--- Seitentext ---
>>>>
Timeboxing – Not macht erfinderisch. Zeitdruck auch.
Timeboxing ist eine zentrale Praxis der modernen Arbeitswelt. In diesem Artikel zeige ich Dir, was Timeboxes so wertvoll macht und wie Du Timeboxing in deinen beruflichen Alltag integrierst.
Was ist eine Timebox?
Eine Timebox ist ein fest definiertes Zeitintervall, währenddessen Du dich der Erledigung ausgewählter Aufgaben widmest. Das heißt, mit Timeboxing machst Du die zur Verfügung stehende Zeit ganz bewusst zu einem limitierenden Engpass. Mit dieser Timebox bzw. künstlichen Verknappung geht einher, dass Du das Arbeitsergebnis nicht abschließend definierst. Stattdessen bedeutet Timeboxing ergebnisoffen zu sein, sich dafür aber mit hohem Fokus den ausgewählten Aufgaben und Fragen zu widmen. Ist die Timebox zu Ende, wird die Arbeit gestoppt. Basierend auf aktuellem Arbeitsstand werden dann die nächsten Schritte geplant.
Wie lange geht eine Timebox?
Die Länge einer Timebox hängt von deinem Kontext ab, in dem Du eine Timebox setzt. So kannst Du in einem Meeting Timeboxes von 10-30 Minuten setzen, um ein bestimmtes Thema oder Fragen zu besprechen. In der täglichen Arbeit kannst Du Timeboxes von wenigen Stunden für ausgewählte Aufgaben setzen. Im Rahmen von Projekten laufen Timeboxes möglicherweise über mehrere Tage. Die Länge deiner Timeboxes solltest Du immer von den zu bearbeitenden Fragen, den allgemeinen Rahmenbedingungen, aber allem von der Frage abhängig machen, was Du mit Setzen der Timebox bezweckst. Auf den Nutzen und die Vorteile des Timeboxing gehe ich weiter unten ein.
Timeboxes vs Deadlines
Timeboxes und Deadlines haben lediglich gemeinsam, dass sie ein Zeitintervall beschreiben. Denn Deadlines haben einen finalen und vollständigen Anspruch. Das heißt, mit einer Deadline definierst Du bereits im Vorfeld den gewünschten Arbeitsstand, der mit Erreichen der Deadline realisiert werden soll. Dagegen sind Timeboxes ergebnisoffen. Mit dem Setzen der Timebox geht nur einher, sich für die bestimmte Dauer mit hohem Fokus einer konkreten Aufgabe und Fragestellung zu widmen.
Exkurs: Pomodoro-Technik
Timeboxing wird oft in einem Atemzug mit der Pomodoro-Technik genannt. In dieser von Francesco Cirillo in den 1980er-Jahren entwickelten Zeitmanagement Methode folgst Du einem dauerhaften Wechsel zwischen Arbeits- und Pausenintervallen. Dabei dauert jede Arbeitsphase genau 25 Minuten, gefolgt von einer 5-minütigen Pause. Mit Ablauf der Arbeitsphase hakst Du die erledigten Aufgaben ab, schnaufst für 5 Minuten durch und gehst anschließend in ein neues Intervall. Nach dem vierten Arbeitsintervall folgt eine ausgedehnte 30-minütige Pause, dann beginnt die nächste Session.
<<<<
--- Übungsaufgaben ---
1: Entnimm dem Text über Timeboxing wörtlich alles von „Timeboxing – Not“ bis hinunter zu „nächsten Schritte geplant.“.
2: Erkläre in ein bis drei Sätzen anhand des Textes über Timeboxing, warum Timeboxes und Deadlines nur gemeinsam haben, dass sie ein Zeitintervall beschreiben.

--- Rohdaten ---
>>>>
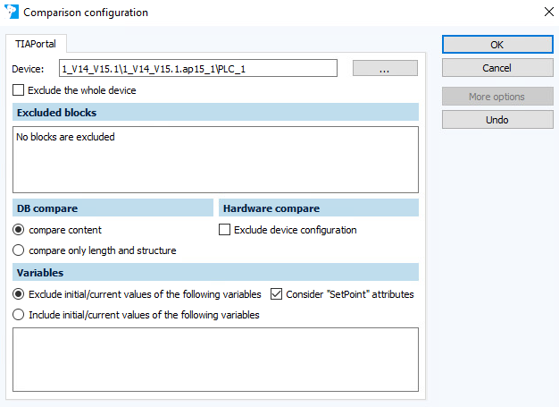Click the Excluded blocks section header
The height and width of the screenshot is (407, 559).
tap(215, 113)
<<<<
--- Lösungen ---
1:
Timeboxing – Not macht erfinderisch. Zeitdruck auch.
Timeboxing ist eine zentrale Praxis der modernen Arbeitswelt. In diesem Artikel zeige ich Dir, was Timeboxes so wertvoll macht und wie Du Timeboxing in deinen beruflichen Alltag integrierst.
Was ist eine Timebox?
Eine Timebox ist ein fest definiertes Zeitintervall, währenddessen Du dich der Erledigung ausgewählter Aufgaben widmest. Das heißt, mit Timeboxing machst Du die zur Verfügung stehende Zeit ganz bewusst zu einem limitierenden Engpass. Mit dieser Timebox bzw. künstlichen Verknappung geht einher, dass Du das Arbeitsergebnis nicht abschließend definierst. Stattdessen bedeutet Timeboxing ergebnisoffen zu sein, sich dafür aber mit hohem Fokus den ausgewählten Aufgaben und Fragen zu widmen. Ist die Timebox zu Ende, wird die Arbeit gestoppt. Basierend auf aktuellem Arbeitsstand werden dann die nächsten Schritte geplant.

2: Deadlines haben einen finalen und vollständigen Anspruch. Mit einer Deadline legt man schon im Vorfeld den gewünschten Arbeitsstand fest, der bis zum Erreichen der Deadline realisiert sein soll. Timeboxes sind dagegen ergebnisoffen und verlangen nur, sich für die bestimmte Dauer mit hohem Fokus einer konkreten Aufgabe und Fragestellung zu widmen.